DIRECTIONS FOR THIS TASK:
Please retype the records below exactly as they appear, leaving out every picture.

====== MATERIAL FOR THE TASK ======

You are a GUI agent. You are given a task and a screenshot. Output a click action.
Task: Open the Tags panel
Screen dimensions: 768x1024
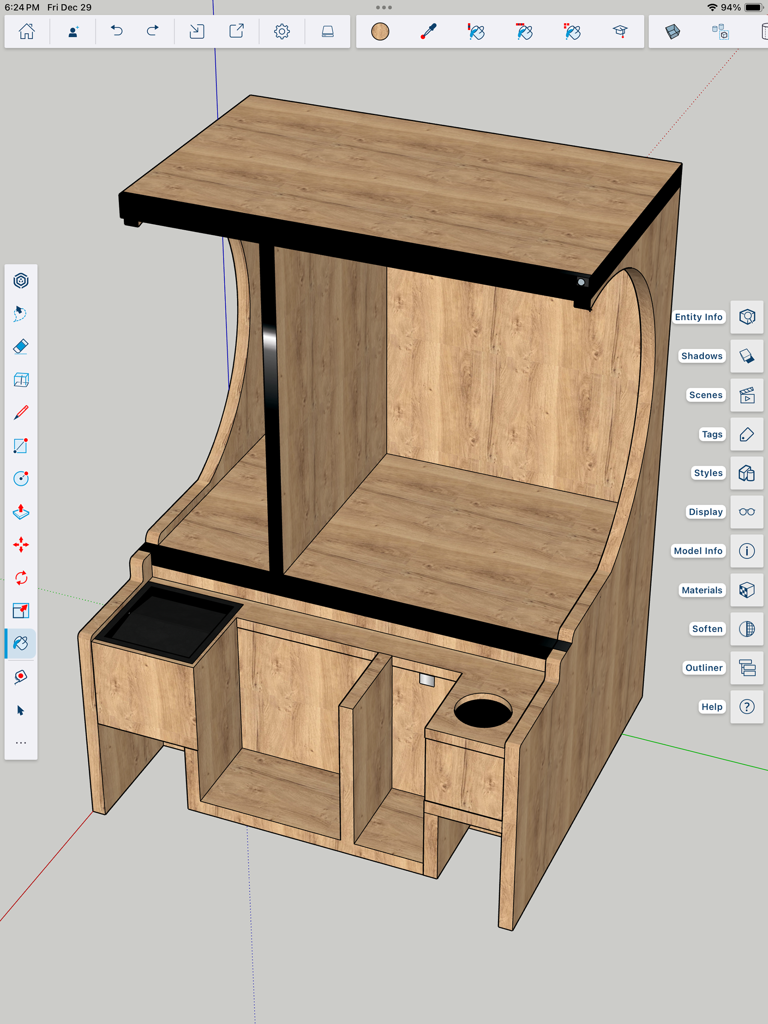click(746, 434)
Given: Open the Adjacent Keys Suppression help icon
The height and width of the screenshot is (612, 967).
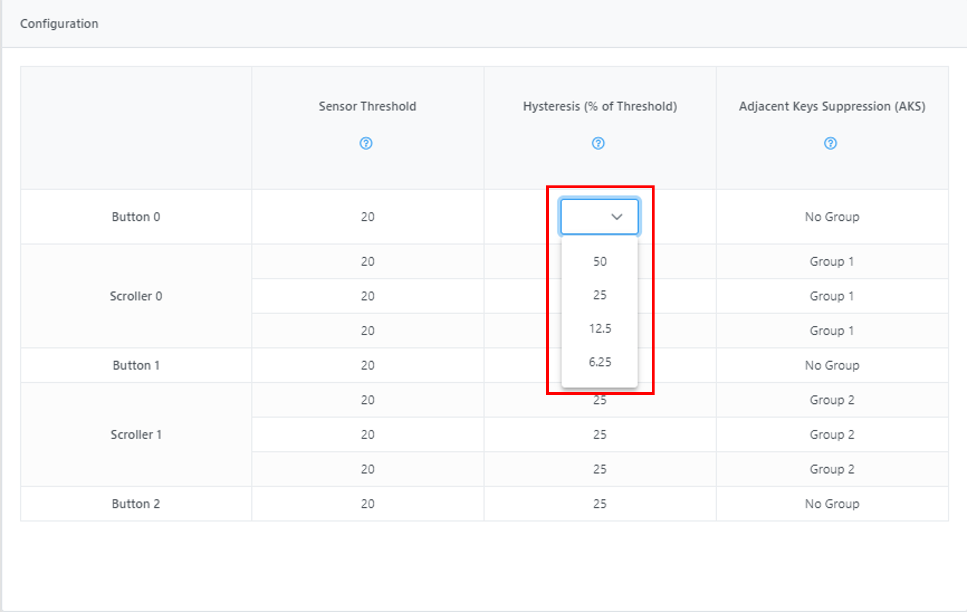Looking at the screenshot, I should (x=830, y=143).
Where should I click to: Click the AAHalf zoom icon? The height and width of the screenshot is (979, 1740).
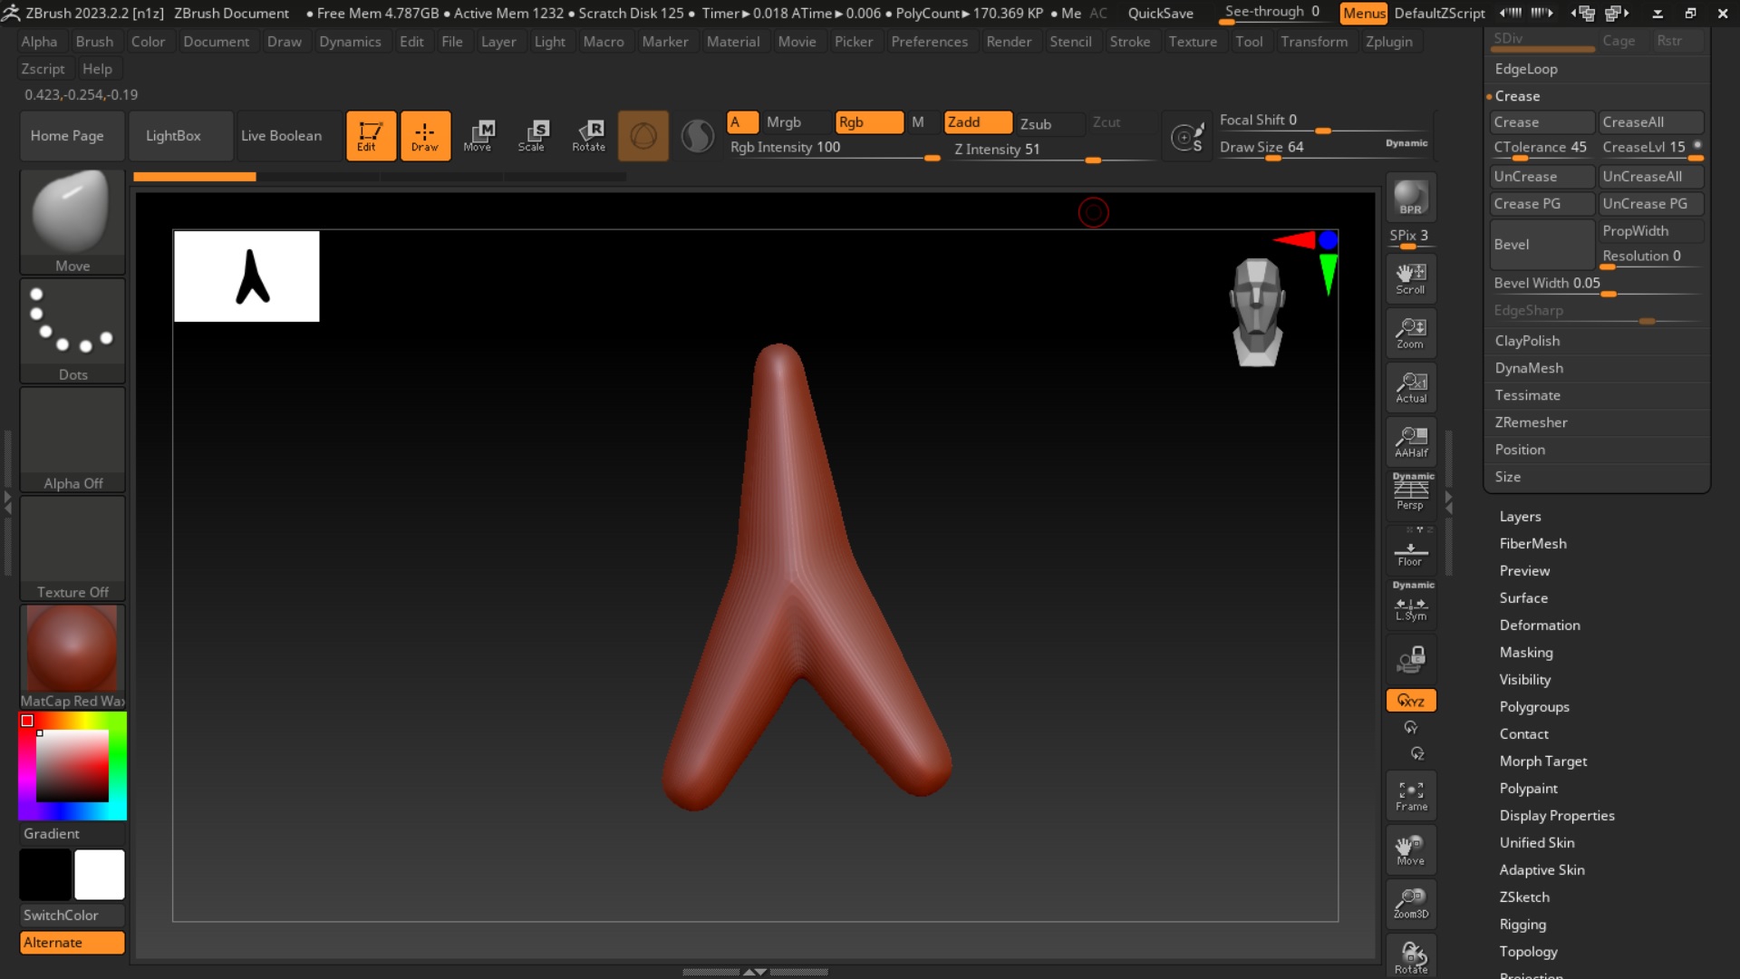click(x=1410, y=441)
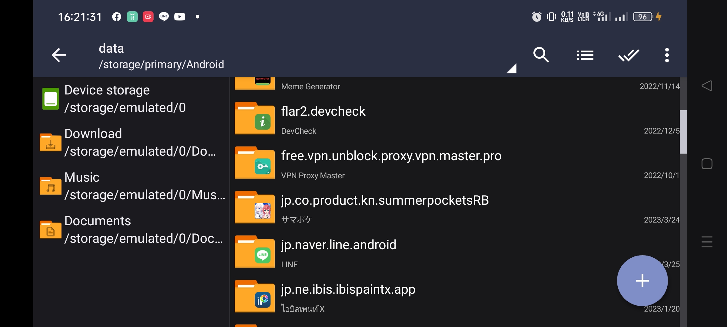Open the three-dot overflow menu
This screenshot has width=727, height=327.
pyautogui.click(x=667, y=55)
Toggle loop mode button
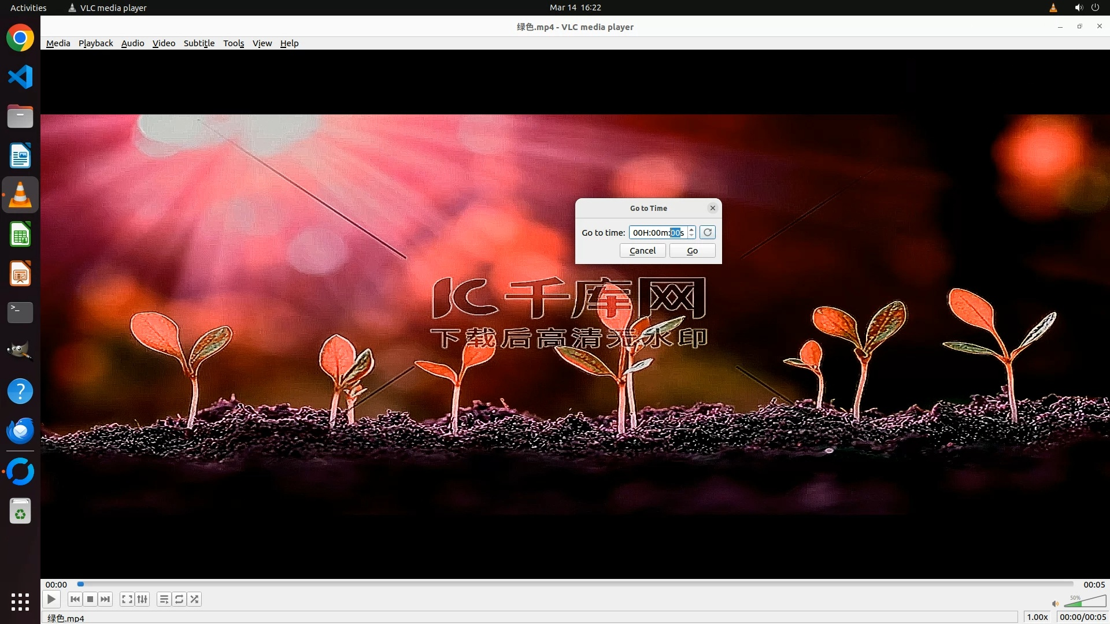1110x624 pixels. click(x=179, y=599)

======

COMPLETED TASK:
You are a GUI agent. You are given a task and a screenshot. Output a click action.
Task: Open the Tags panel
Screen dimensions: 768x1024
click(746, 434)
Given: Open the Adjacent Keys Suppression help icon
The height and width of the screenshot is (612, 967).
Looking at the screenshot, I should (x=830, y=143).
Where should I click to: Click the AAHalf zoom icon? The height and width of the screenshot is (979, 1740).
click(x=1410, y=441)
Open the three-dot overflow menu
This screenshot has width=727, height=327.
pyautogui.click(x=667, y=55)
Toggle loop mode button
1110x624 pixels. click(x=179, y=599)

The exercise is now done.